#### Problem to work on:
Begin at the line containing "Task: Click inside" and restate it and each line after it exactly, up to and including the last line below. Leave pictures out.

#### Data section:
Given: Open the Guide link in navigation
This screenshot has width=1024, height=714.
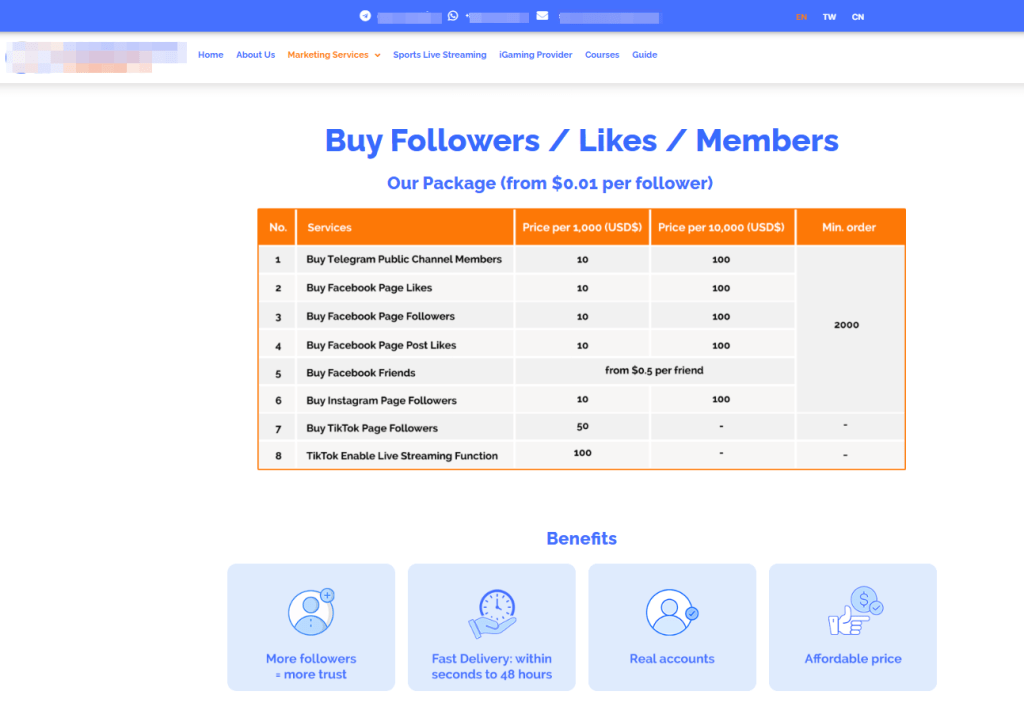Looking at the screenshot, I should click(644, 55).
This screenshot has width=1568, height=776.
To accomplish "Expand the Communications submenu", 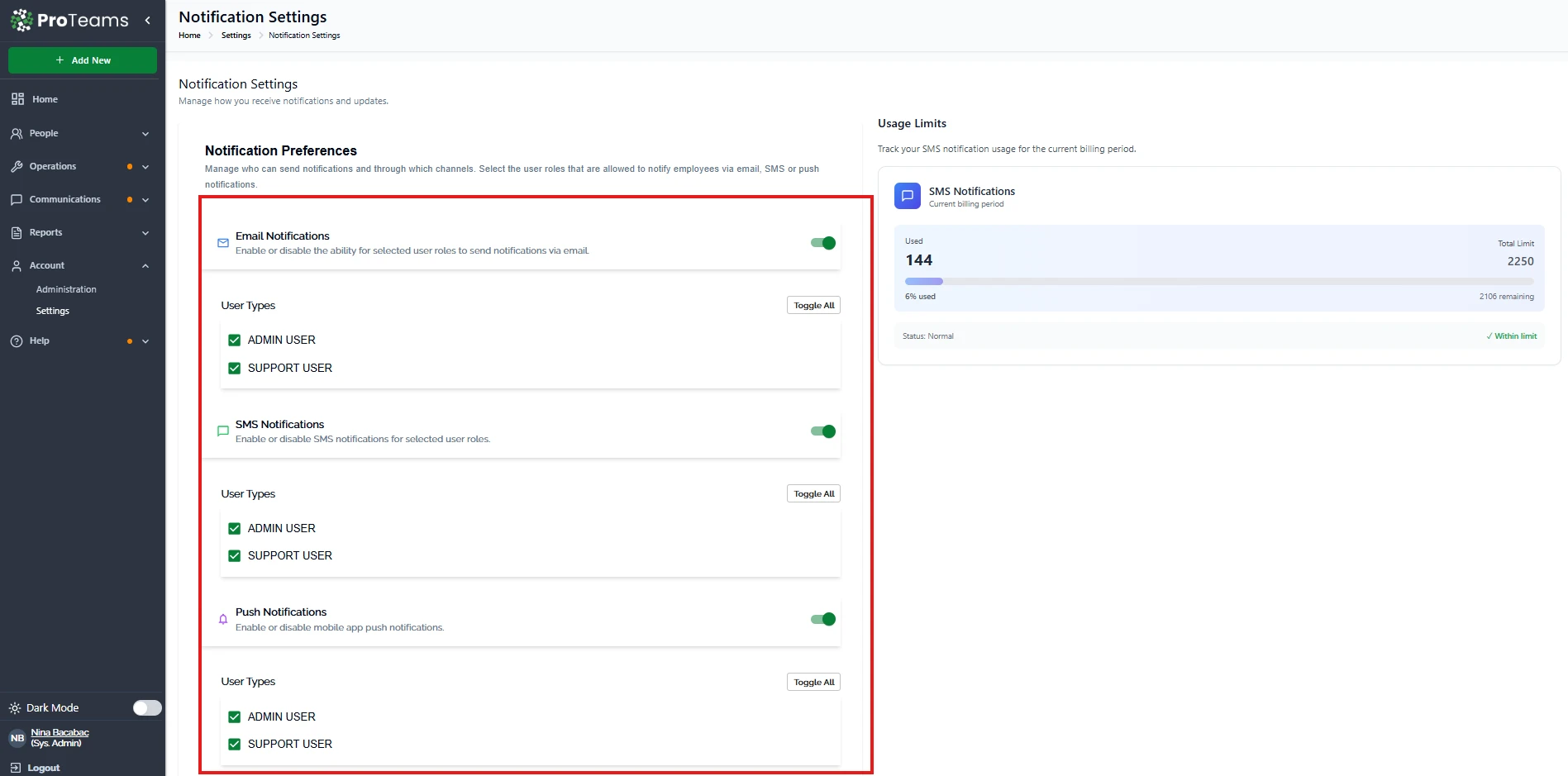I will [145, 200].
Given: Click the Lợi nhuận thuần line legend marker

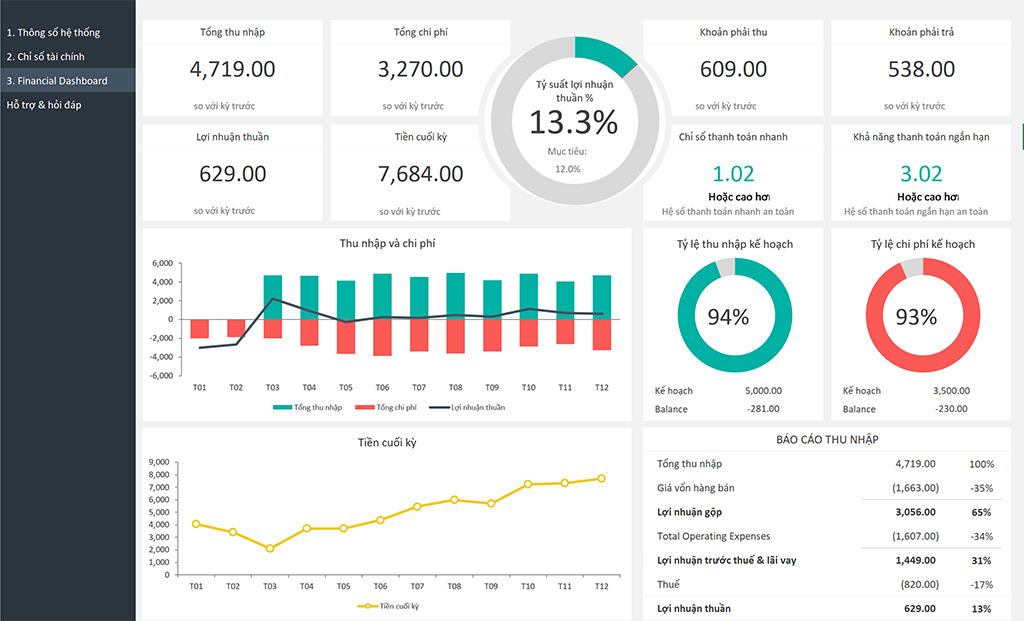Looking at the screenshot, I should tap(438, 407).
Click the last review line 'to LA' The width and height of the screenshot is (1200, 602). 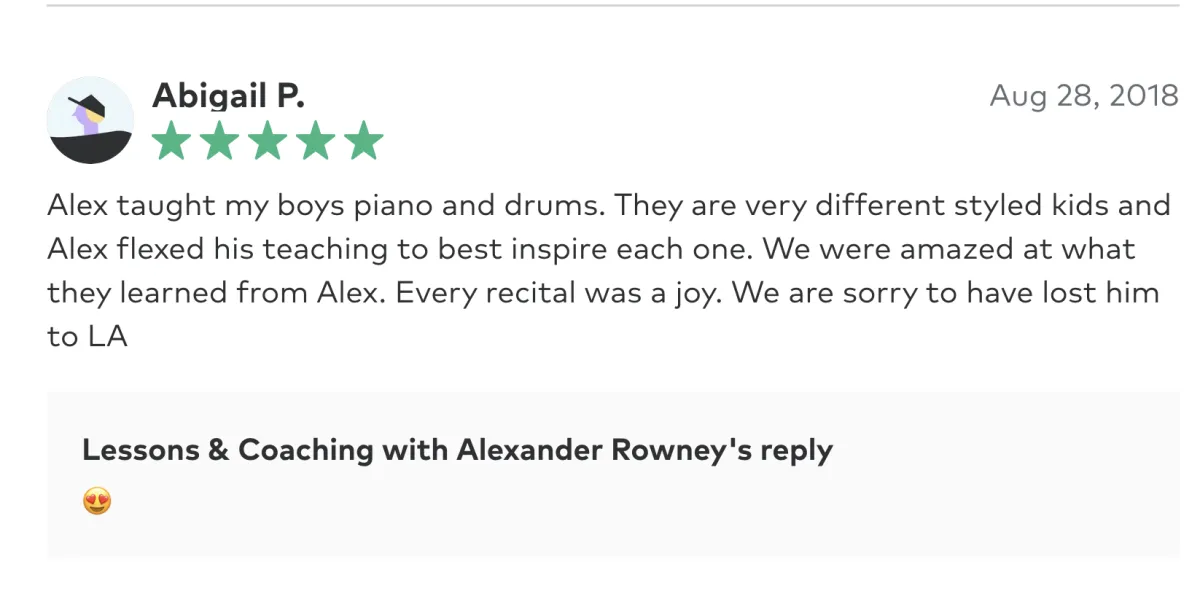87,337
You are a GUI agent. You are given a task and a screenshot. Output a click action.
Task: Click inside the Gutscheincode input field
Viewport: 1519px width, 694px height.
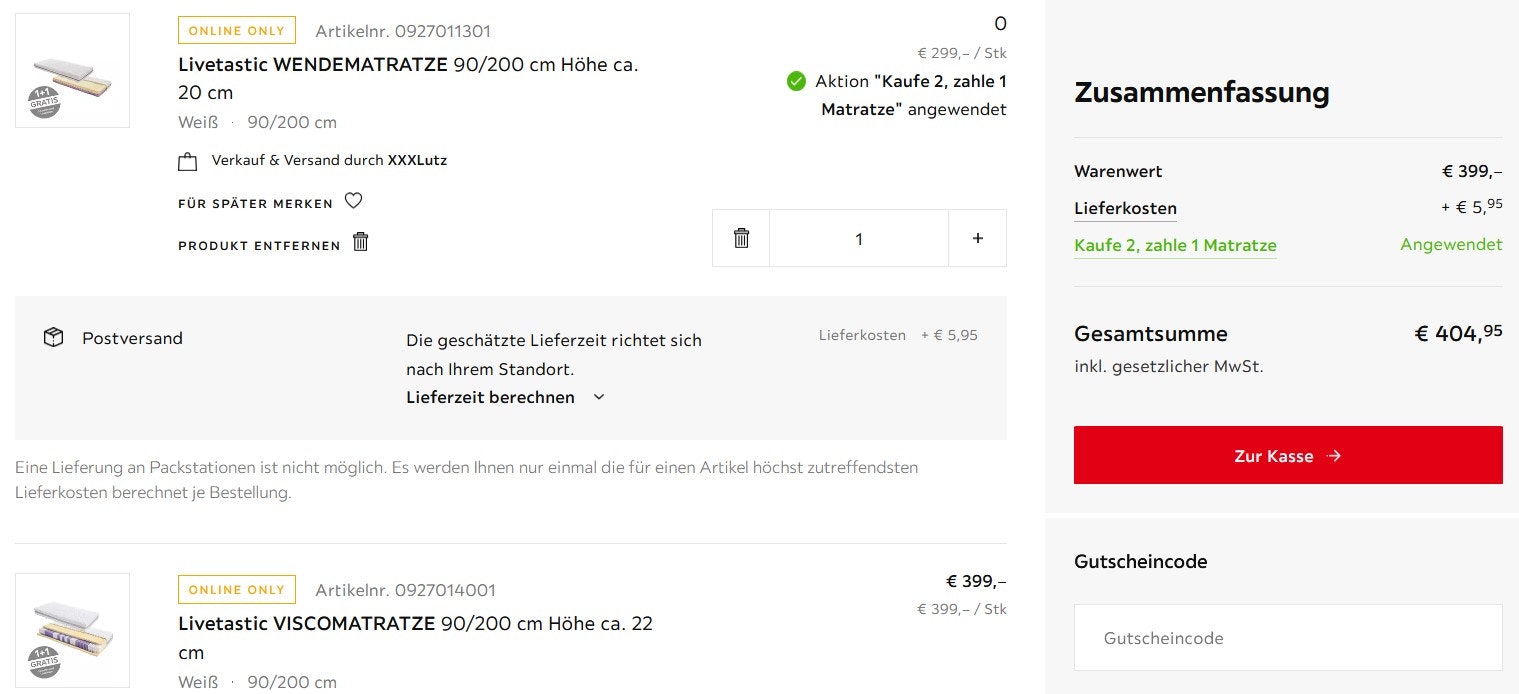tap(1287, 637)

#### Result of the task:
Task: Click inside the Gutscheincode input field
Viewport: 1519px width, 694px height.
tap(1287, 637)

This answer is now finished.